WHAT YOU WILL DO
Nothing is to be left out: repeat every entry exactly as given.

RECORDS SHOWN: Begin

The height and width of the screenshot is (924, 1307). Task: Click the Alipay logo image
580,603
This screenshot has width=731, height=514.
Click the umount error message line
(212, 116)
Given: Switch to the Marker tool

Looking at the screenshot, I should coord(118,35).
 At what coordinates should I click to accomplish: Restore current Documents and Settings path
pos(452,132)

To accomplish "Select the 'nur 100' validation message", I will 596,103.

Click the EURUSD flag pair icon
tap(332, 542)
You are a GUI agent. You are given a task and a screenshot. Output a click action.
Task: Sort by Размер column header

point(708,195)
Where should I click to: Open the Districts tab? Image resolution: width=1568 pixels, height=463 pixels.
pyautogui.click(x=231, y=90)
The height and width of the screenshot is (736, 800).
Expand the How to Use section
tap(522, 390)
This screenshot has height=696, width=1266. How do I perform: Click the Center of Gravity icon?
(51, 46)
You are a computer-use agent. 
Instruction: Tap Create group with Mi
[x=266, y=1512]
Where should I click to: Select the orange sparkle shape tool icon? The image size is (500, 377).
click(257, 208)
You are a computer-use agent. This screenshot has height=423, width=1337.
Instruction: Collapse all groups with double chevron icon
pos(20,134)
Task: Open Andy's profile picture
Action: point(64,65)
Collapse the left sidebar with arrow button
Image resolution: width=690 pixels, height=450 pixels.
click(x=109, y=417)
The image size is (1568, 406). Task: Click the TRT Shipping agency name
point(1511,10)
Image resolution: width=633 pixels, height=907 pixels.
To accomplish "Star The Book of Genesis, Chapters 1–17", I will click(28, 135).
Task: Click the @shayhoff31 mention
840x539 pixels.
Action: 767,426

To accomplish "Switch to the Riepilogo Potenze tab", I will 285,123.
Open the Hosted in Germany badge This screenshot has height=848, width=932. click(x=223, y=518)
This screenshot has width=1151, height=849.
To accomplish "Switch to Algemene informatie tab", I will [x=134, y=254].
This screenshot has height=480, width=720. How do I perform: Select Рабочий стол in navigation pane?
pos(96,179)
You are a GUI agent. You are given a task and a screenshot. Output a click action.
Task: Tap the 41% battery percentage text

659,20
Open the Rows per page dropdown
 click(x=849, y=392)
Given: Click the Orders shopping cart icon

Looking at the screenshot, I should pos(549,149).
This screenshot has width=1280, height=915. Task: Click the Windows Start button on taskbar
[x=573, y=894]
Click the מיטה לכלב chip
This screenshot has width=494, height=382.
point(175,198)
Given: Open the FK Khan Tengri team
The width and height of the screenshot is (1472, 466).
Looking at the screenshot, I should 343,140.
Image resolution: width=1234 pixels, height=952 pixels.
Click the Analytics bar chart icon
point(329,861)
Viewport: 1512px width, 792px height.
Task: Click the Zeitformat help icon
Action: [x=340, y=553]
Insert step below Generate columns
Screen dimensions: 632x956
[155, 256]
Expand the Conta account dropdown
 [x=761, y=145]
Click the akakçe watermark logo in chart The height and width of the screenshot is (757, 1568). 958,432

RECORDS SHOWN: End

TASK RESULT
The height and width of the screenshot is (924, 1307). Task: Click the Alipay logo image
580,603
This screenshot has width=731, height=514.
Click the umount error message line
(212, 116)
Given: Switch to the Marker tool

Looking at the screenshot, I should coord(118,35).
 At what coordinates should I click to accomplish: Restore current Documents and Settings path
pos(452,132)

To accomplish "Select the 'nur 100' validation message", I will 596,103.

Click the EURUSD flag pair icon
tap(332, 542)
You are a GUI agent. You are given a task and a screenshot. Output a click action.
Task: Sort by Размер column header

point(708,195)
Where should I click to: Open the Districts tab? Image resolution: width=1568 pixels, height=463 pixels.
pyautogui.click(x=231, y=90)
The height and width of the screenshot is (736, 800).
Expand the How to Use section
tap(522, 390)
This screenshot has height=696, width=1266. How do I perform: Click the Center of Gravity icon?
(51, 46)
You are a computer-use agent. 
Instruction: Tap Create group with Mi
[x=266, y=1512]
Where should I click to: Select the orange sparkle shape tool icon? The image size is (500, 377).
click(257, 208)
You are a computer-use agent. This screenshot has height=423, width=1337.
Instruction: Collapse all groups with double chevron icon
pos(20,134)
Task: Open Andy's profile picture
Action: point(64,65)
Collapse the left sidebar with arrow button
Image resolution: width=690 pixels, height=450 pixels.
click(x=109, y=417)
The image size is (1568, 406). Task: Click the TRT Shipping agency name
point(1511,10)
Image resolution: width=633 pixels, height=907 pixels.
To accomplish "Star The Book of Genesis, Chapters 1–17", I will click(28, 135).
Task: Click the @shayhoff31 mention
840x539 pixels.
Action: 767,426

To accomplish "Switch to the Riepilogo Potenze tab", I will 285,123.
Open the Hosted in Germany badge This screenshot has height=848, width=932. click(x=223, y=518)
This screenshot has width=1151, height=849.
To accomplish "Switch to Algemene informatie tab", I will [x=134, y=254].
This screenshot has height=480, width=720. How do I perform: Select Рабочий стол in navigation pane?
pos(96,179)
You are a GUI agent. You are given a task and a screenshot. Output a click action.
Task: Tap the 41% battery percentage text

659,20
Open the Rows per page dropdown
 click(x=849, y=392)
Given: Click the Orders shopping cart icon

Looking at the screenshot, I should pos(549,149).
This screenshot has width=1280, height=915. Task: Click the Windows Start button on taskbar
[x=573, y=894]
Click the מיטה לכלב chip
This screenshot has width=494, height=382.
point(175,198)
Given: Open the FK Khan Tengri team
The width and height of the screenshot is (1472, 466).
Looking at the screenshot, I should 343,140.
Image resolution: width=1234 pixels, height=952 pixels.
Click the Analytics bar chart icon
point(329,861)
Viewport: 1512px width, 792px height.
Task: Click the Zeitformat help icon
Action: [x=340, y=553]
Insert step below Generate columns
Screen dimensions: 632x956
[155, 256]
Expand the Conta account dropdown
 [x=761, y=145]
Click the akakçe watermark logo in chart The height and width of the screenshot is (757, 1568). 958,432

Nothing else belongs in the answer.